Dies meldete der russische Dienst BBC, berichtet Ukrinform.
Der Gouverneur der Region Leningrad, Aleksandr Drosdenko, gab am Sonntagmorgen den mutmaßlichen Abschuss von 19 Drohnen bekannt. Laut seinen Angaben wurde ein Abschnitt der Ölpipeline nahe dem Hafen von Primorsk durch Trümmer beschädigt, und es findet ein „sicheres Abbrennen der blockierten Pipeline“ statt.
Auch in der Region Nischni Nowgorod wurden Ölanlagen von Drohnen getroffen. Gouverneur Gleb Nikitin zufolge wurden mutmaßlich 30 Drohnen über dem Industriegebiet des Bezirks Kstowski abgeschossen. Durch herabgefallene Trümmer brach in zwei Anlagen des Unternehmens Lukoil-Nischni Nowgorodnefteorgsintez ein Feuer aus. Das Heizkraftwerk Nowogorkiwsk und mehrere Wohnhäuser wurden ebenfalls beschädigt. Einige Häuser bleiben ohne Strom.
Der Telegram-Kanal Exilenova+ veröffentlichte Fotos und Videos des brennenden Industriegebiets der Raffinerie Kstow.

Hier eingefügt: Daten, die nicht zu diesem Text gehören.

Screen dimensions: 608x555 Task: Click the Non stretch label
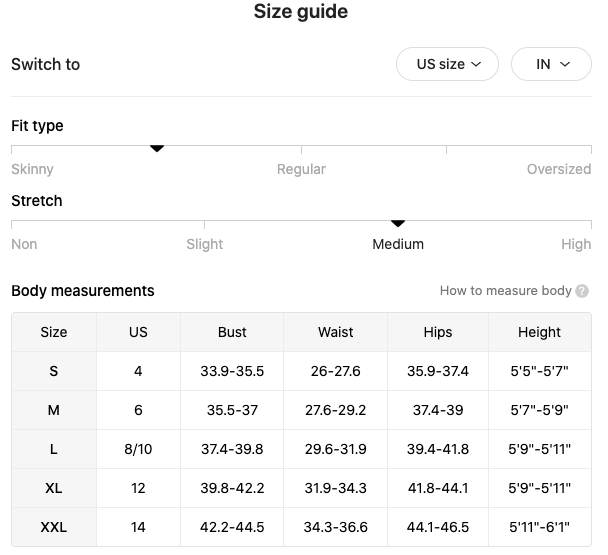click(24, 244)
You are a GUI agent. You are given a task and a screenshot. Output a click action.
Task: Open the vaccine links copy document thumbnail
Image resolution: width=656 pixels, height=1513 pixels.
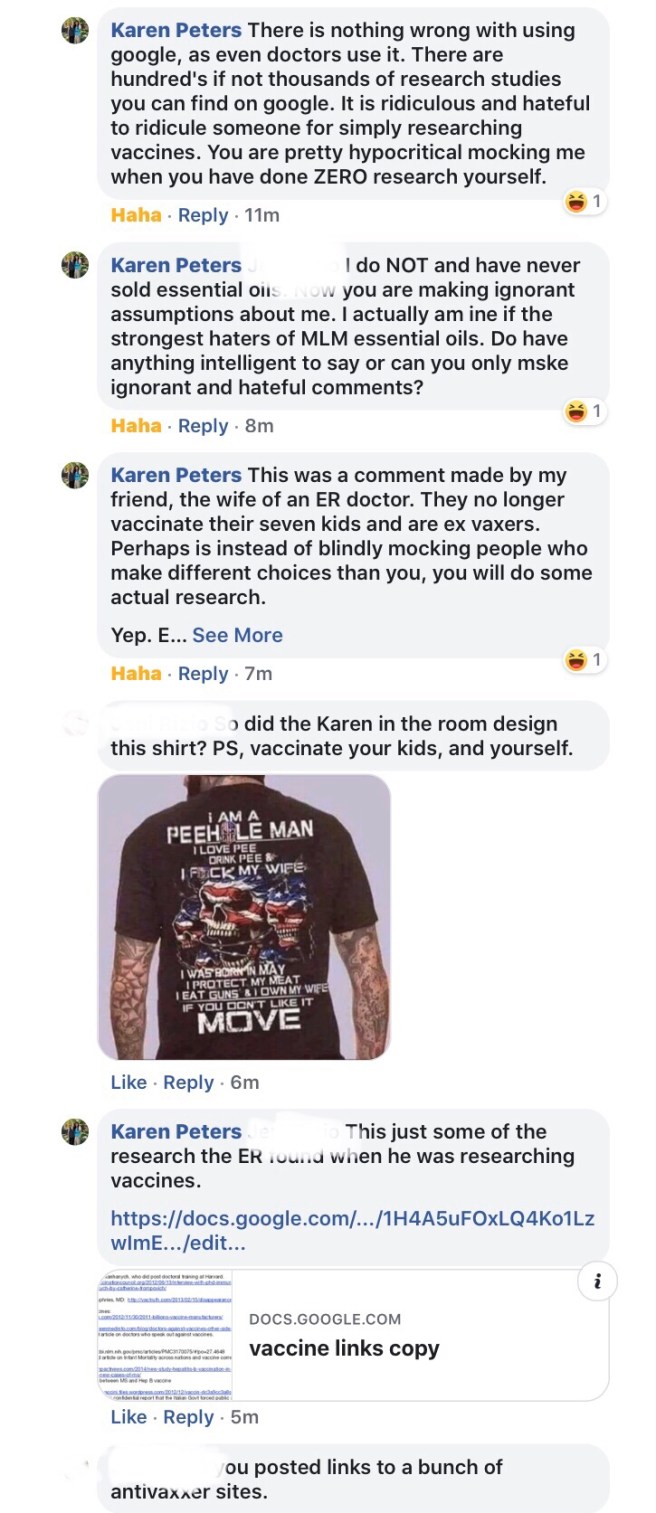(165, 1335)
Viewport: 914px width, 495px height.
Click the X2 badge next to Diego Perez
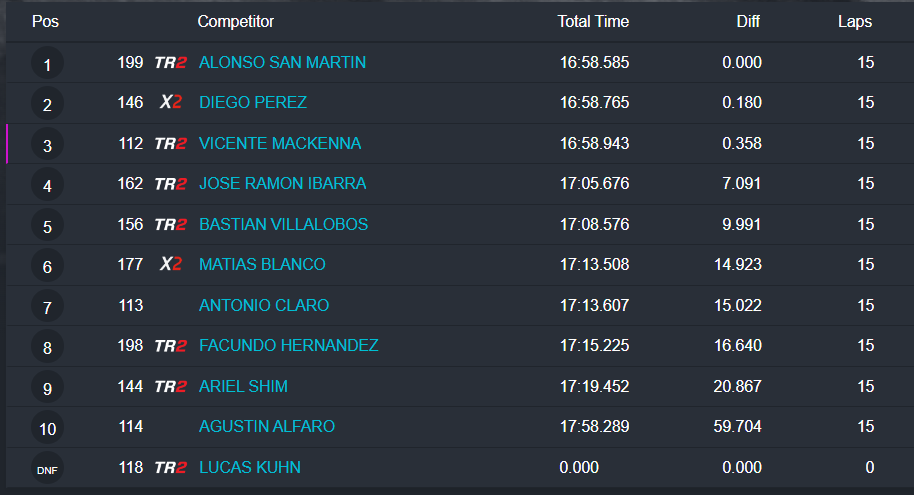[171, 103]
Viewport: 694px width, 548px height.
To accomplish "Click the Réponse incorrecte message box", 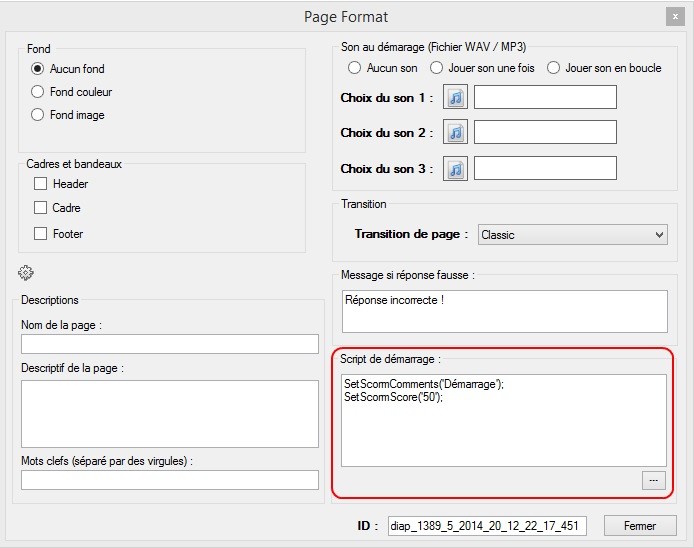I will (x=505, y=311).
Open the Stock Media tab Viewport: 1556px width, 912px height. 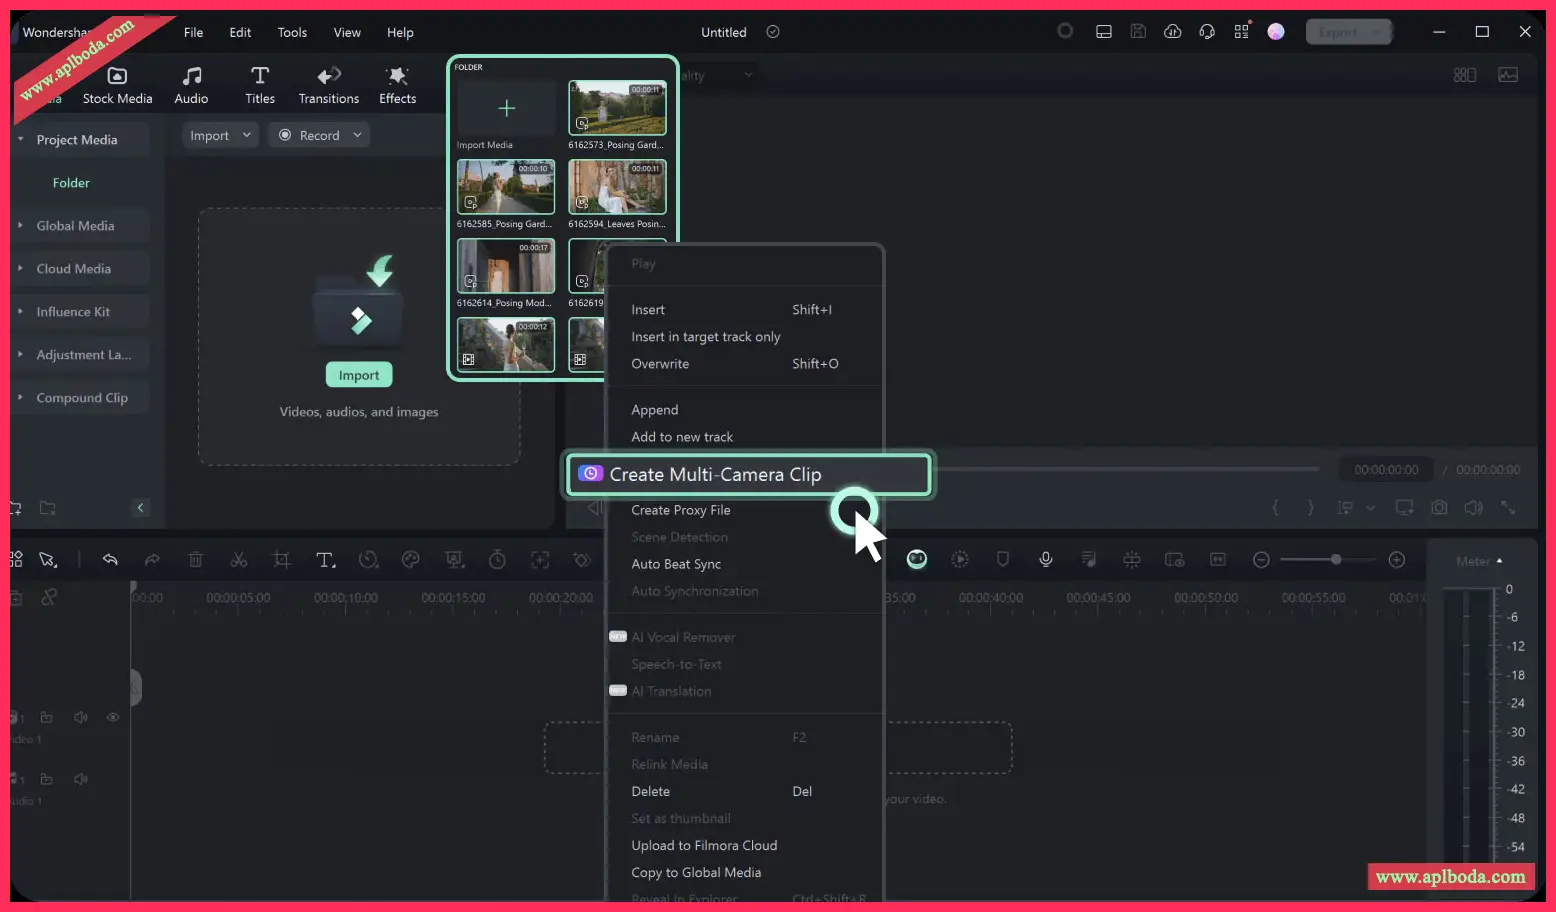point(117,85)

Wie berichtet, griffen die ukrainischen Verteidigungskräfte am 23. März das Ölterminal „Transneft – Hafen Primorsk“ in der Region Leningrad sowie die Raffinerie „Baschneft-Ufaneftechim“ in Ufa an.
Am 27. März wurden die Häfen Ust-Luga und Primorsk in der Region Leningrad erneut von Drohnen attackiert.

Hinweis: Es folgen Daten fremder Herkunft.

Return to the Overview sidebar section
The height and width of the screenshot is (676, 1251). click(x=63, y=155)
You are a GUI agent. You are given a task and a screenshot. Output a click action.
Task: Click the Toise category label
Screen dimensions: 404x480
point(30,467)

Laut Reuters wurden im März durch ukrainische Drohnenangriffe mindestens 40 Prozent der Ölreservoirs im Hafen von Primorsk beschädigt.
Russische Raffinerien suchen nach alternativen Exportrouten für Treibstoff, da die russischen Ölexportzentren in Ust-Luga und Primorsk an der Ostsee aufgrund der Drohnenangriffe seit zwei Wochen keine Fracht mehr abfertigen können.